No Brasil, esse tipo de intolerância é considerado crime de ódio e quem o comete está sujeito à multa e prisão. Porém, ataques dessa ordem vêm crescendo, com mais frequência contra religiões de matriz africana, até mesmo durante a pandemia. Líderes de crenças afro-brasileiras dizem que o isolamento social acirrou o ódio, mas está mais difícil monitorar e quantificar os ataques a terreiros e a adeptos da umbanda e do candomblé.
Júlio Barroso, produtor cultural, de 52 anos, e candomblecista desde os seis, diz que nunca viu tanta discriminação de religiões afro-brasileiras como agora. “É muito triste ver pessoas pretas da religião pentecostal serem tão defensoras dessa perseguição. Nossa religião tem sofrido constantemente com destruição de terreiros e apedrejamento de irmãs de santo que estão de branco ou de turbante nas ruas”.
Júlio conta que quando não está na Zona Sul do Rio de Janeiro, onde mora e realiza seus projetos culturais, é visto com maus olhos ao falar da sua religião. “Sou da velha-guarda, digo sem medo que sou macumbeiro mesmo”, afirma rindo.
Matheus, de 23 anos, que prefere não revelar seu sobrenome por questão de segurança, também foi criado em terreiro desde pequeno e há três anos virou zelador de santo. Morador do Complexo da Maré, Zona Norte do Rio, convive com a intolerância religiosa desde a adolescência. Na escola, os professores e diretor não aceitavam que ele fosse todo de branco, com fios de contas e com a cabeça coberta em dias de iniciação de alguém no culto aos orixás.
“Minha mãe conversou com eles, mas não adiantou. Foi bem difícil, pois tivemos que ir ao conselho tutelar e fazer as provas em casa.
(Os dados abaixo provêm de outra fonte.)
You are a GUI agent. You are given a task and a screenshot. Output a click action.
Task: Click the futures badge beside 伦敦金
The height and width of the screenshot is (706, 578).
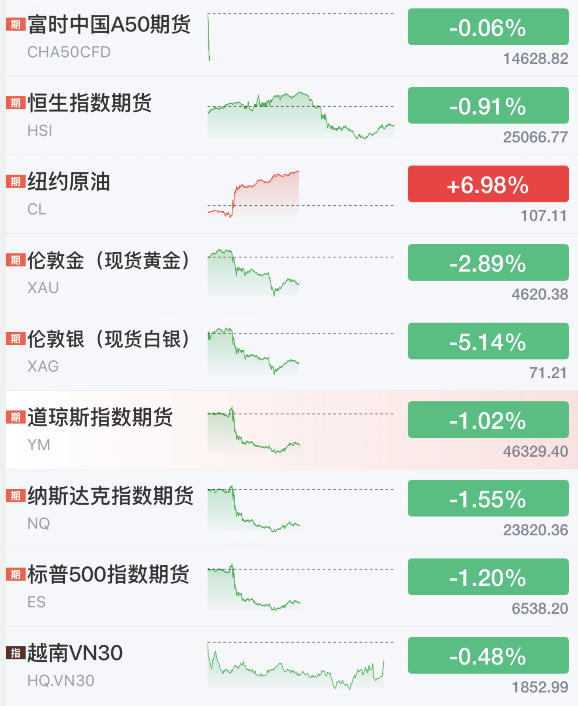[15, 260]
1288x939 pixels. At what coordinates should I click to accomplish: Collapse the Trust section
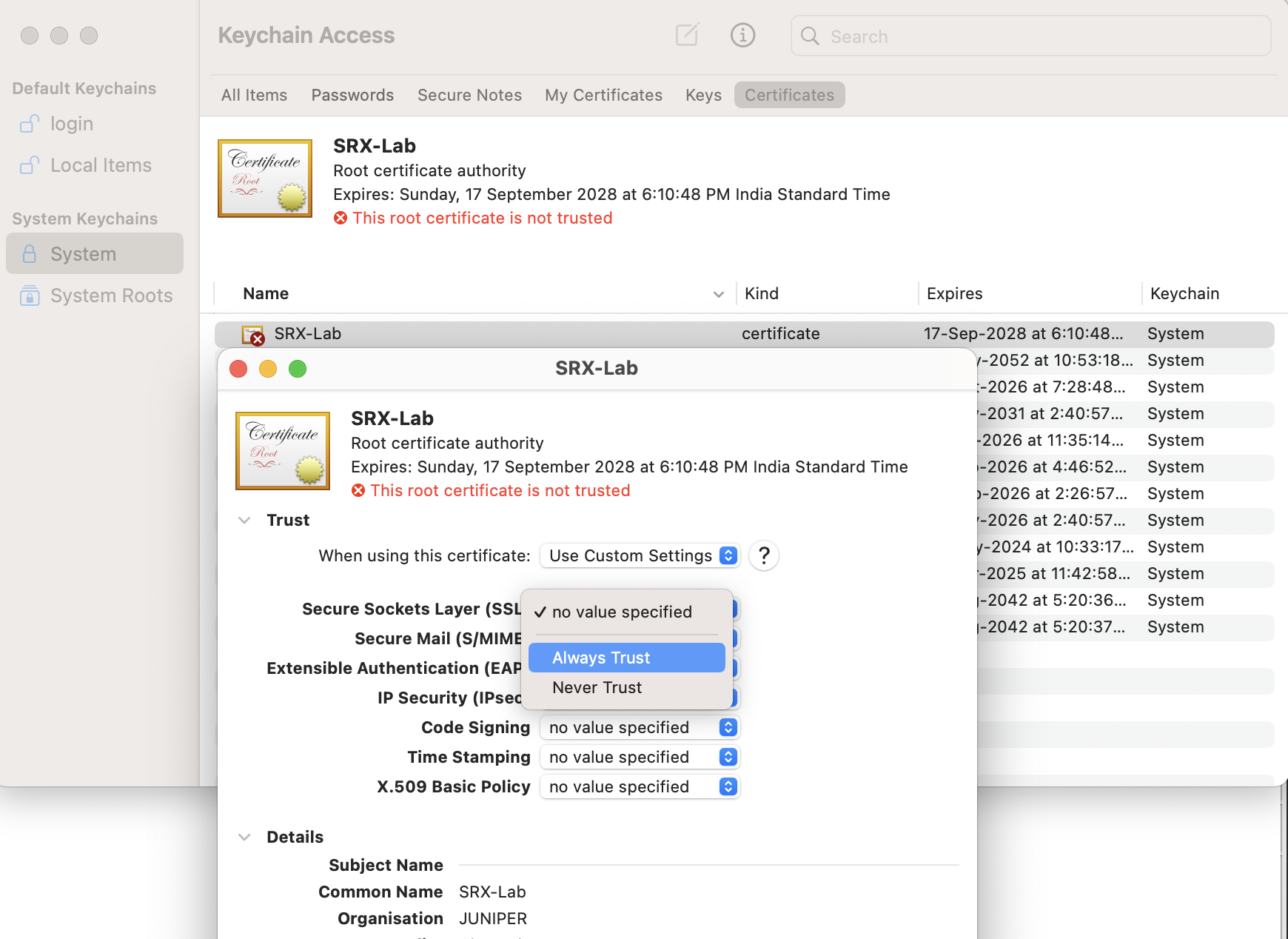coord(244,520)
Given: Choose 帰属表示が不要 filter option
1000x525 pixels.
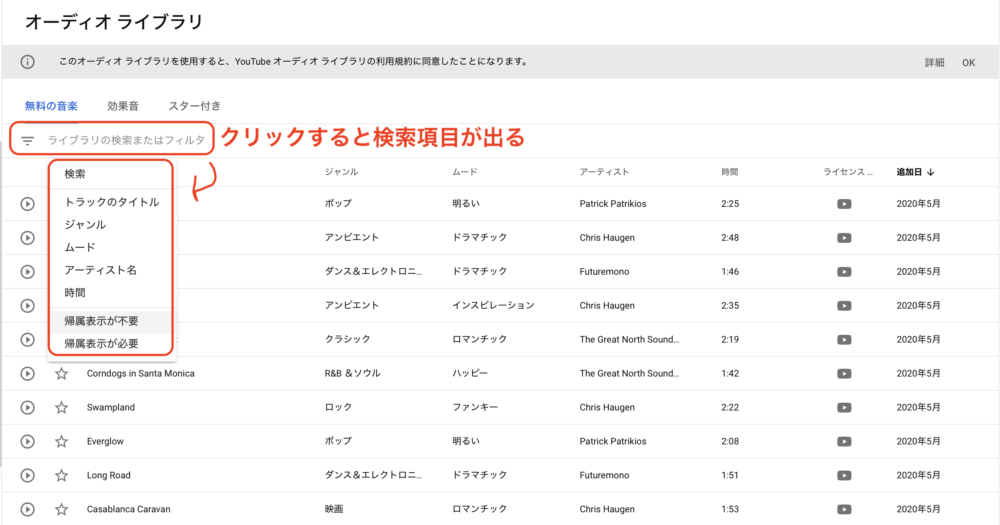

Fui à escola algumas vezes e via as pessoas cochichando, falando e me olhando estranho”, recorda.
O jovem acredita que um dos motivos para a discriminação da umbanda ou candomblé é a falta de oportunidade de fala que essas religiões possuem. “Não temos um horário na TV, uma oportunidade de fala em massa como católicos e evangélicos. Eles têm mais visibilidade”.
Matheus ressalta que cada um é livre para fazer suas escolhas. “Não vamos até a casa das pessoas chamá-las para seguir a religião, até porque cada uma segue aquilo que lhe faz bem. Se tivéssemos mais visibilidade, as coisas poderiam ser diferentes”.
Matéria originalmente publicada no jornal A Voz da Favela de janeiro/2021.